Data for review:
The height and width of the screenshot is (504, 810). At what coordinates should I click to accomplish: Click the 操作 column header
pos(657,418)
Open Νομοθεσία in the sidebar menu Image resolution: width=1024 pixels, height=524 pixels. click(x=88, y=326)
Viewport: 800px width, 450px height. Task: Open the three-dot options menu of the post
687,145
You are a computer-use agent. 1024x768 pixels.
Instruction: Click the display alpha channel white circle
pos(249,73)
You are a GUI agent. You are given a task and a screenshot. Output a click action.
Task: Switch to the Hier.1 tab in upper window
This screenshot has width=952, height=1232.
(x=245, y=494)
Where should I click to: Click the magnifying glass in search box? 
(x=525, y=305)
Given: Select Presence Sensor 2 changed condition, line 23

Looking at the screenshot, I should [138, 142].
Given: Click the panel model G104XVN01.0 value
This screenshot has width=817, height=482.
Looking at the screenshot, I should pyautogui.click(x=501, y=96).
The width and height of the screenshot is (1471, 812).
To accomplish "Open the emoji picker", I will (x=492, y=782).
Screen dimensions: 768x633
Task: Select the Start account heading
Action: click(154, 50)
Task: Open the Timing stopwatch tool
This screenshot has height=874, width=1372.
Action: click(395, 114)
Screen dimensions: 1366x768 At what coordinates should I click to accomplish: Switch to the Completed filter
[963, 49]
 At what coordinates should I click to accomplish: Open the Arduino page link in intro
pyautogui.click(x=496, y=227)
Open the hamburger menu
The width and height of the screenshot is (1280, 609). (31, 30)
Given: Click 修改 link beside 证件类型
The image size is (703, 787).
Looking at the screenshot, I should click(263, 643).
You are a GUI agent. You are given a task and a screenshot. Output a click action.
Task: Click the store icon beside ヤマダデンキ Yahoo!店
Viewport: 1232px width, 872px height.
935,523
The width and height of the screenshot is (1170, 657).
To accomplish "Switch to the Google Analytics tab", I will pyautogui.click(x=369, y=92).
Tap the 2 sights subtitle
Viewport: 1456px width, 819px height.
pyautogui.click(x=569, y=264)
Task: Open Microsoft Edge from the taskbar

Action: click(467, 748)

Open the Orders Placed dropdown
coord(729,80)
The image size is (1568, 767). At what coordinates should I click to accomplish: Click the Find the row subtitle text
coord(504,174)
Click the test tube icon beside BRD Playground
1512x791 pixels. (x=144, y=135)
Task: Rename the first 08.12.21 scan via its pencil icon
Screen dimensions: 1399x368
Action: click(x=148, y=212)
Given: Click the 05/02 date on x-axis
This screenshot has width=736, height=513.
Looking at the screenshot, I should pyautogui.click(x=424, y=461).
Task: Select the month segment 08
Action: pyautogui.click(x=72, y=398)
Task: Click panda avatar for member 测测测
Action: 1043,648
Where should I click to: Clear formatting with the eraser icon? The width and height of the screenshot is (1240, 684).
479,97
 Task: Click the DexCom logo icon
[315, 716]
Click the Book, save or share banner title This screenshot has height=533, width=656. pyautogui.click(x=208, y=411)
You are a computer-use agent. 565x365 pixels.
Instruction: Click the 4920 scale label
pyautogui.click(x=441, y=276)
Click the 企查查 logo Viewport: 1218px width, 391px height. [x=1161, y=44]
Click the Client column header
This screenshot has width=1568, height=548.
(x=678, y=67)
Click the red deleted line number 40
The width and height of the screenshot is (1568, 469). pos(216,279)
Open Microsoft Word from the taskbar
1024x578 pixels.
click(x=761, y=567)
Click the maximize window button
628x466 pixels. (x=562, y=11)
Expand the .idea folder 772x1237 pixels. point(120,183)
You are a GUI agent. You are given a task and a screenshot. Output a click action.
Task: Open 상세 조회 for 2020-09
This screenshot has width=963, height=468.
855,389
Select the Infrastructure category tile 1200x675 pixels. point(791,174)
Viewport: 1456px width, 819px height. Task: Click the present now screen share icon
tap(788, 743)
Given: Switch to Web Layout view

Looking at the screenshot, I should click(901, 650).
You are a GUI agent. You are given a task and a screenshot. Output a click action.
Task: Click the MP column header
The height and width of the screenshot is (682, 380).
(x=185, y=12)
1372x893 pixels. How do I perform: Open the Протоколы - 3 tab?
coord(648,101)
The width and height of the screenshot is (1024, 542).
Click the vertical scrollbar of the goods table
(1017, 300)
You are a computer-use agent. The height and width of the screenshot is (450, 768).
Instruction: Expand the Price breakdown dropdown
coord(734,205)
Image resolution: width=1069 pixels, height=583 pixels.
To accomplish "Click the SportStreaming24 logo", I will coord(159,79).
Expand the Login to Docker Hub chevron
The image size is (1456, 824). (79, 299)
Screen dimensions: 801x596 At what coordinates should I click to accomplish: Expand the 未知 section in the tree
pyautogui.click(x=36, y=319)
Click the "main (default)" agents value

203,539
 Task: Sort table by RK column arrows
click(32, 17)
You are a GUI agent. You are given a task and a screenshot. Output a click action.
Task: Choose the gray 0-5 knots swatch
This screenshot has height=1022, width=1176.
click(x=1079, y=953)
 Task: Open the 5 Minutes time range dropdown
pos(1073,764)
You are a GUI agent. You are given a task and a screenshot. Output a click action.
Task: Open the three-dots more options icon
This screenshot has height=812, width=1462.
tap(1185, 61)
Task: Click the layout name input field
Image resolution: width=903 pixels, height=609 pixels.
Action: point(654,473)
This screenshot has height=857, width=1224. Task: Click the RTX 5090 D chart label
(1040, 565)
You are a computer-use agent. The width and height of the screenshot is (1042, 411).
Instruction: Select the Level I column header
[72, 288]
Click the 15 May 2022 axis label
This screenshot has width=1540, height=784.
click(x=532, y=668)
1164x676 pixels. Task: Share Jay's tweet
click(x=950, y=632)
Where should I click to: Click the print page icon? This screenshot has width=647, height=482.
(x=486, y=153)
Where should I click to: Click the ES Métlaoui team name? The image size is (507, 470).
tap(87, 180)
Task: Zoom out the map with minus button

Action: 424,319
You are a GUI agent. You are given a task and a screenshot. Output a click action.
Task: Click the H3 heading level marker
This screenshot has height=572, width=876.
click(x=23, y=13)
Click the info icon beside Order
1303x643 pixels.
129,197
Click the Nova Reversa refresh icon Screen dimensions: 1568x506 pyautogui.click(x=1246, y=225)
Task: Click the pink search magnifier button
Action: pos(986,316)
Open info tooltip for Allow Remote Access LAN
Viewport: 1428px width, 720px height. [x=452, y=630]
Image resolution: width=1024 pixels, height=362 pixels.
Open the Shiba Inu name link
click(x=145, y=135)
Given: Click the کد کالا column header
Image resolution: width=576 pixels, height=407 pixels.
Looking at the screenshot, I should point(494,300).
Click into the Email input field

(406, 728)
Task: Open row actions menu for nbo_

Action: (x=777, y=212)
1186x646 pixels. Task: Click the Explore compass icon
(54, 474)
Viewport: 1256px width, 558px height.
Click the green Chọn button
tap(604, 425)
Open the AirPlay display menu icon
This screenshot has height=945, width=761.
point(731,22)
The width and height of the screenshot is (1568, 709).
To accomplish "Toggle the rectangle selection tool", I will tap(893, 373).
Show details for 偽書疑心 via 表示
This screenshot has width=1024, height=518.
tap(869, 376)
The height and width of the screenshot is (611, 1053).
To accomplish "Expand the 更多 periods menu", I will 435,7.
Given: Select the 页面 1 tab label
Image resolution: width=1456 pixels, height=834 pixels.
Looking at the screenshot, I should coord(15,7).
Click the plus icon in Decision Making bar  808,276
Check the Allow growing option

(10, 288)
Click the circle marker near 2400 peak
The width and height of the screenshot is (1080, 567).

Problem statement:
Only a number is wanted: how many lines of the data above contain "computer"?

Exercise result:
4